Reproduce the stretch of the column on survey fact-checking below from "The Labor Department is" through "in the numbers.", word for word.

* START Page text *

John Crudele

John Crudele

Business

Census to give cheaters summer (tough) lovin’

The Labor Department is putting the screws to the folks who are cheating on the unemployment and inflation surveys.

Sources tell me the Bureau of Labor Statistics is forcing the Census Bureau to change the way it fact-checks the surveys that produce some of the most important economic statistics compiled by the government.

And that tells me the Labor Department must believe there are substantial irregularities in the numbers.

I think it’s well past the time the Labor Department owns up to the fact that its surveys have been corrupted by manipulation.

Now it needs to determine how far back this problem goes.

Census produces a number of different surveys for the Labor Department and many more for other government agencies.

Up until now, Census field representatives — the people who actually conduct the surveys — were policed by their own supervisors. Now, apparently at the insistence of the Labor Department, the surveys will be checked by Census employees outside the field rep’s own region.

The problem is that supervisors within the same region aren’t necessarily going to be objective.

At the very least, they may want to okay questionable surveys simply because the supervisors need to meet the Labor Department’s quotas. Outright manipulation is also easier if the process is kept within the region.

The survey that determines the monthly unemployment rate and the survey that contributes to the monthly consumer inflation numbers are both affected by the new fact-checking rules, sources tell me.

The unemployment rate — which is closely watched but also the most misunderstood and worthless of all government numbers — is used by the Federal Reserve to determine monetary policy and by lawmakers to set social programs.

The consumer inflation numbers go directly into cost-of-living adjustments for millions of Americans, including Social Security recipients.

The inflation survey might undergo another change. Currently, field reps for the monthly inflation survey, the Consumer Expenditures Survey, leave a booklet at households, in which someone fills in purchases.

* END Page text *
* START Supplied records *

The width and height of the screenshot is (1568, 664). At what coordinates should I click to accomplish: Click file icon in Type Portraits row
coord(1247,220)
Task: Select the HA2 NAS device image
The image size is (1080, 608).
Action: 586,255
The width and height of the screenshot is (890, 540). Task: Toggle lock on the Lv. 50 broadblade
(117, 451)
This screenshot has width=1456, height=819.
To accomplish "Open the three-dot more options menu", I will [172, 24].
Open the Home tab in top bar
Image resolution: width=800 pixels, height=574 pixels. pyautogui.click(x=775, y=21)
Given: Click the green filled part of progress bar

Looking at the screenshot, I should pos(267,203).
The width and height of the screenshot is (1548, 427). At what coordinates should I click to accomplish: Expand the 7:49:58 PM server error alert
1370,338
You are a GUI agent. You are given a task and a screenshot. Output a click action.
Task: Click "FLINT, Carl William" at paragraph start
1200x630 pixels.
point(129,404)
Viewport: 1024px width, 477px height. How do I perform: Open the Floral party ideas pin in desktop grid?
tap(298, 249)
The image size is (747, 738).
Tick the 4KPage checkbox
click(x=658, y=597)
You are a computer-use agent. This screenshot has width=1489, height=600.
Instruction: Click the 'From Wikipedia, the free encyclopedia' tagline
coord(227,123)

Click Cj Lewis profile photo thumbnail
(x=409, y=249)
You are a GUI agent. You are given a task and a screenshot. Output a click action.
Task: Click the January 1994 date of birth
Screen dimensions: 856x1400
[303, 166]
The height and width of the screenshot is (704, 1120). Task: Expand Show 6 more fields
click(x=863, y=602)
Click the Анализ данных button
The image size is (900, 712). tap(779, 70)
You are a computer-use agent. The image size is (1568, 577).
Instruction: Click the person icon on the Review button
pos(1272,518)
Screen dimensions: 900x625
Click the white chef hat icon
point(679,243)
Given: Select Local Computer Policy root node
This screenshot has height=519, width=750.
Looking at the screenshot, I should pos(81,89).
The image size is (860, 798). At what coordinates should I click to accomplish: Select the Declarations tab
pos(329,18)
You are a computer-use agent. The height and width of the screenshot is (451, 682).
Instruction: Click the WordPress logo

* END Supplied records *

• [Expected answer]:
The Labor Department is putting the screws to the folks who are cheating on the unemployment and inflation surveys.

Sources tell me the Bureau of Labor Statistics is forcing the Census Bureau to change the way it fact-checks the surveys that produce some of the most important economic statistics compiled by the government.

And that tells me the Labor Department must believe there are substantial irregularities in the numbers.